Tags

, , , , , ,

 I met him within the first three hours of landing in France. I’d just set down my one suitcase in my apartment, and decided that now was good a time as anyway to explore the small town, I had decided to make my creative prison, so to speak. Fighting jetlag, I wasn’ts particularily keen about my decision, but it was only one in the afternoon and although I’d been awake for almost twenty four hours, I still couldn’t go to sleep.

So I headed to the center of town, stopped at the first café I found, and sat down. A Scotsman was sitting to my right and noticed me immediately.

“I’m Stevie,” he said extending his hand to mine, before I had completely sat in the chair.

“Cait, just got here,” I said.

“Here as in the café, because I can see that, or Aups?” he muttered and then took a sip of wine. He was quite “refined.”

“Aups,” I replied. He flicked his hand up, as he gestured to the waiter.

“Une rouge pour la mademoiselle,” he says in a perfect French accent.
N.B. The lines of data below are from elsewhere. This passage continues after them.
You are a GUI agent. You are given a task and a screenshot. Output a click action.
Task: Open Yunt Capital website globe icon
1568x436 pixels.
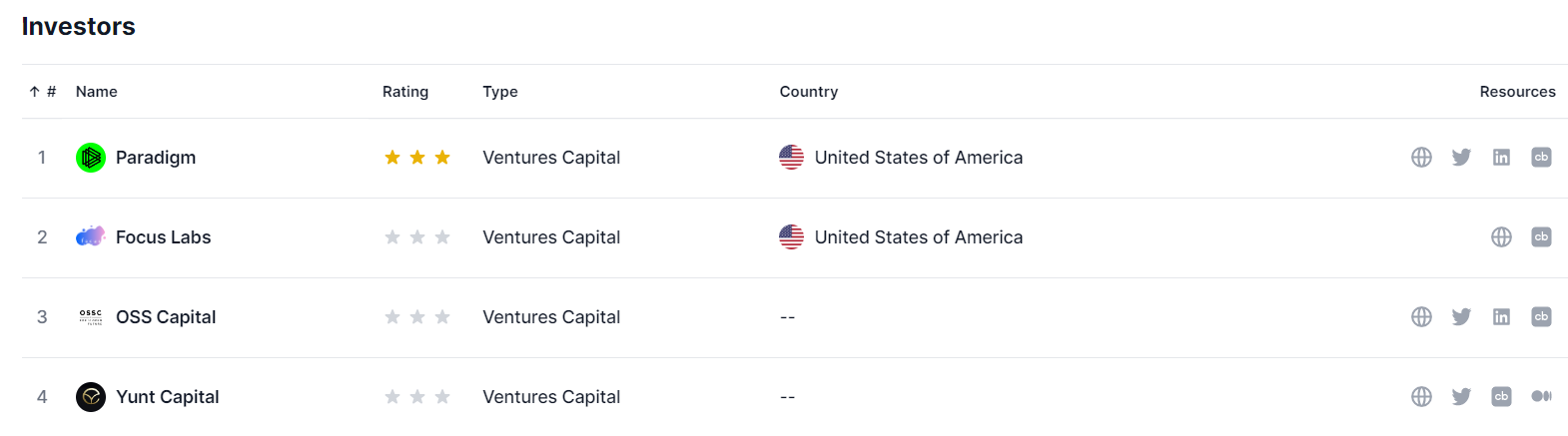point(1421,397)
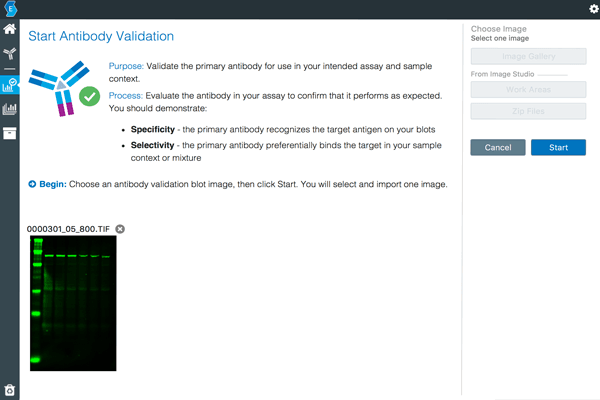Open the antibody section from the sidebar
600x400 pixels.
(10, 55)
The waiter hurried away and brought a glass of wine to the table. I pulled out a cigarette and lit it, I had a stash of Marlboro, that I brought with me.
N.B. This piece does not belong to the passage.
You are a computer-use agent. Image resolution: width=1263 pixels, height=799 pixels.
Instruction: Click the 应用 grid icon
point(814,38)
“So they kicked you out did they,” he said as he motioned towards the cigarette

“Nearly, I actually came here to finish a novel,” I said.
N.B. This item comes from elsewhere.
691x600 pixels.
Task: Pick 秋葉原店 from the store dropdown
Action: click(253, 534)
“Fancy yourself a writer? I guess the young are allowed to have dreams,” he said as he downed the rest of his wine and once more motioned to the waiter.

“I suppose,” I replied not feeling like defending myself at the moment. I sat with him for over two hours, and learned that he was from Scotland, he loved the queen, and he thought that Julie Andrews had the voice of a fallen angel.

I left happy that I had made a new friend and passed out in my loft. The next day I was up early and went shopping for food. I saw Stevie across the street and waved at him. He waved back, but didn’t seem to remember me. I figured he probably had to much to drink the day before, he looked as though he might have been eighty.

Several days passed before I saw him again. I was sitting at the café answering emails and watching youtube, when he walked up to my table and asked in French, whether he could sit with me. Of course I said yes.

“I’m Stevie,” he said with an out reached hand. Its then that I realized he didn’t remember me. He may remember the past, but the present is covered in a fog that’s impossible to discern.

“Cait,” I said, not wanting to embarrass him.

Most times we talk, it’s about memories. He never mentions what he did that day, but he loves to tell me of the old days. When he worked in London, and had a secretary, when he was important.

 

I see him every day, but he never remembers me. Stevie, I promise I’ll never forget you.